**TEXT PASSAGE:**
- - - -
These are the key concepts you need to understand to accurately answer the question.

Cartesian Coordinates
Cartesian coordinates help us describe the position of a point in a plane using a pair of numerical values, representing distances from fixed reference lines. Here are the key things you need to know about them:
  • The Cartesian coordinate system consists of two axes: the x-axis (horizontal) and the y-axis (vertical).
  • Each point in the plane is represented with a pair of coordinates \((x, y)\), where \(x\) is the horizontal distance from the origin, and \(y\) is the vertical distance.
  • Unlike polar coordinates, which use a radius and an angle, Cartesian coordinates make it easy to plot points and functions directly on graphs.
To convert from polar to Cartesian coordinates, use:
  • \(x = r \cos \theta\)
  • \(y = r \sin \theta\)
Here, \((r, \theta)\) are the polar coordinates, with \(r\) being the radius and \(\theta\) the angle in radians.
- - - -
**DIRECTIVES:**
a) Translate this sentence from the passage on Cartesian coordinates into Spanish: "The Cartesian coordinate system consists of two axes: the x-axis (horizontal) and the y-axis (vertical)."
b) Duplicate the passage on Cartesian coordinates, starting with "These are the" and going on through "r \sin \theta\)".
c) According to the passage on Cartesian coordinates, in what unit is the polar angle θ expressed?

**LISTING:**
- - - -
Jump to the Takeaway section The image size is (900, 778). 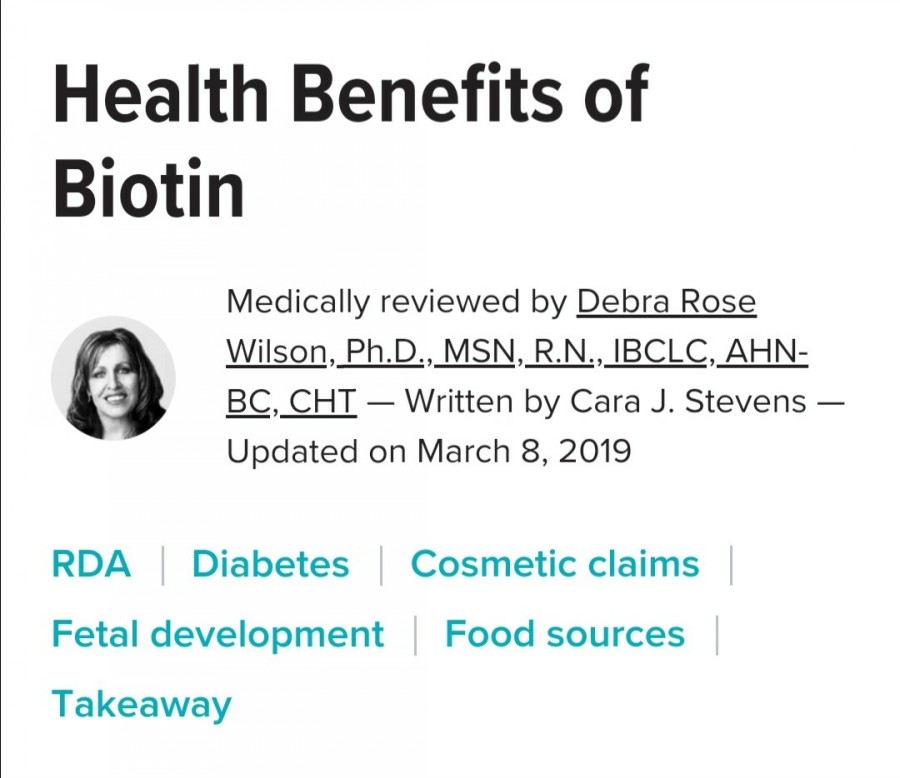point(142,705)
- - - -
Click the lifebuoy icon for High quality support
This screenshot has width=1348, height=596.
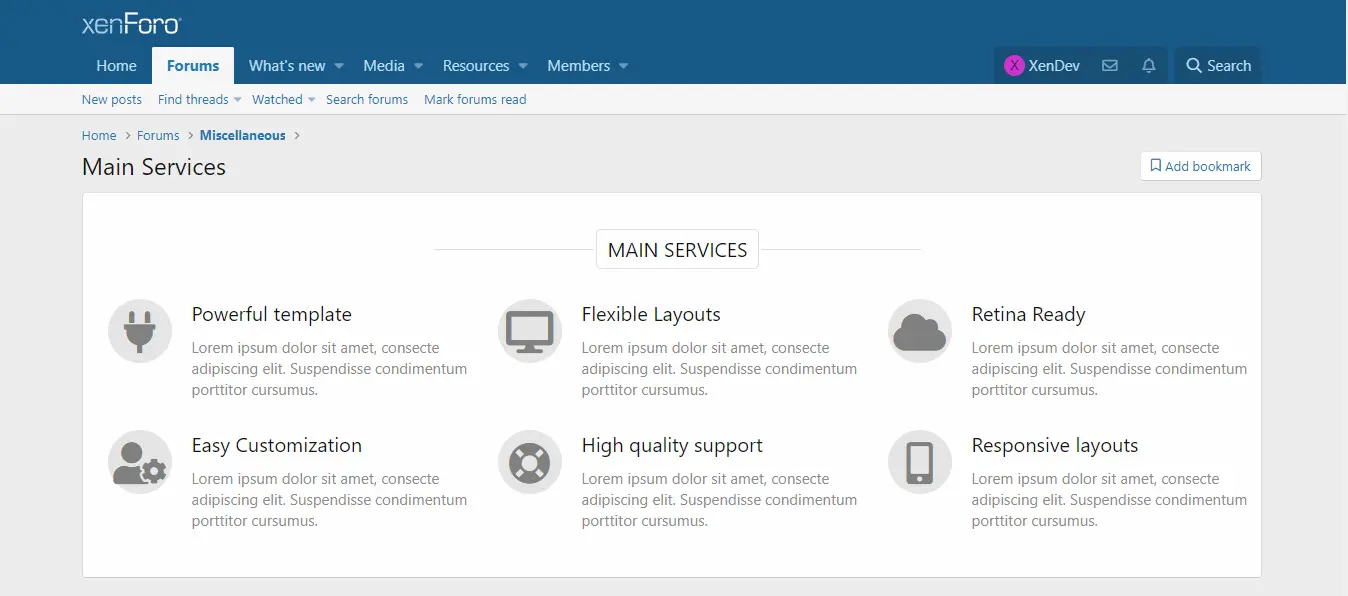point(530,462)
- - - -
**TASK-BY-TASK ANSWERS:**
a) El sistema de coordenadas cartesianas consta de dos ejes: el eje x (horizontal) y el eje y (vertical).

b)
These are the key concepts you need to understand to accurately answer the question.

Cartesian Coordinates
Cartesian coordinates help us describe the position of a point in a plane using a pair of numerical values, representing distances from fixed reference lines. Here are the key things you need to know about them:
  • The Cartesian coordinate system consists of two axes: the x-axis (horizontal) and the y-axis (vertical).
  • Each point in the plane is represented with a pair of coordinates \((x, y)\), where \(x\) is the horizontal distance from the origin, and \(y\) is the vertical distance.
  • Unlike polar coordinates, which use a radius and an angle, Cartesian coordinates make it easy to plot points and functions directly on graphs.
To convert from polar to Cartesian coordinates, use:
  • \(x = r \cos \theta\)
  • \(y = r \sin \theta\)

c) In radians.